I placed the coin on the table. “When you toss a coin, the result depends on several factors: the force you use, the height of the toss, the angle, air resistance, even the surface it lands on. To most people, it looks random. But if you understand those variables, you can start predicting outcomes with higher accuracy.”
The room grew quiet as I continued, “This is what I call predictable probability, the point where chance meets analysis.”
I drew two columns on the whiteboard: Random Probability and Predictable Probability.

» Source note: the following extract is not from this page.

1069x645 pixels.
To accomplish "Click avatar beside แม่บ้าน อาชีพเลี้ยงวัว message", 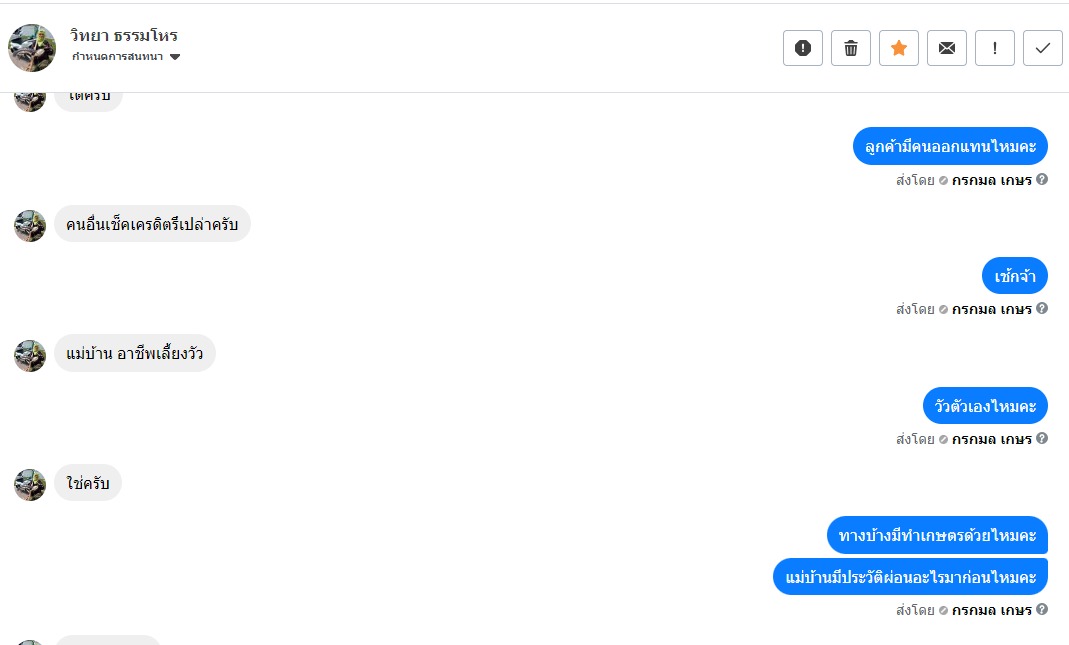I will tap(30, 355).
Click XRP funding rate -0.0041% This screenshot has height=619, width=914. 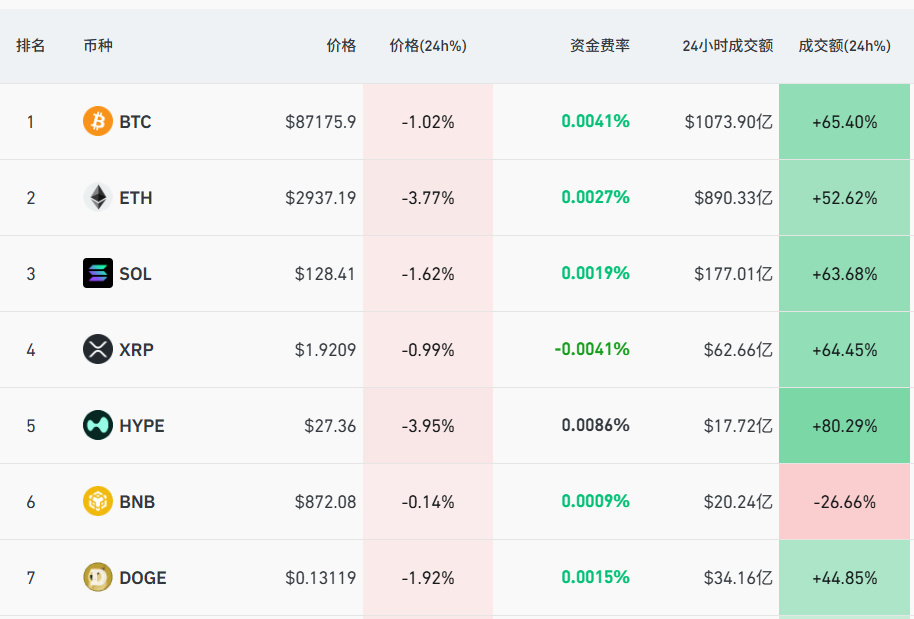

“Random probability,” I said, pointing to the first, “is when you act without understanding the factors. You’re flipping blindly. But predictable probability is when you begin to analyze, to measure the motion, timing, and force. Suddenly, what once looked random starts to follow a pattern.”
I paused and looked around. “This is exactly how trading works. At first, the market feels like chaos, with prices moving up and down for no reason. But once you study trends, volatility, and behavior, you start to see structure. You begin to recognize when the odds slightly tilt in your favor.”
To demonstrate, I handed the coin to a student. “Try it. Use the same flick, same angle, same height.”
He tried and got heads. The class cheered. He tried again, tails.
“See?” I said. “Even with skill, randomness still plays a role. But now you’re no longer guessing blindly; you’re learning to control what can be controlled. And that’s the essence of predictable probability.”
I concluded, “In trading and in life, the goal isn’t to eliminate uncertainty. It’s to understand it, manage it, and adapt to it. The more you know about the forces influencing the outcome, the better your decisions become.”
I flipped the coin one last time, catching it midair. “The secret,” I said, “isn’t to predict the future; it’s to understand the odds so well that the future no longer surprises you.”
The room fell silent for a moment. Then one student said softly, “So trading isn’t guessing, it’s understanding.”
I nodded. “Exactly.”
As the class ended, I smiled to myself. The same coin, once a symbol of randomness, had now become a powerful lesson in awareness, control, and probability.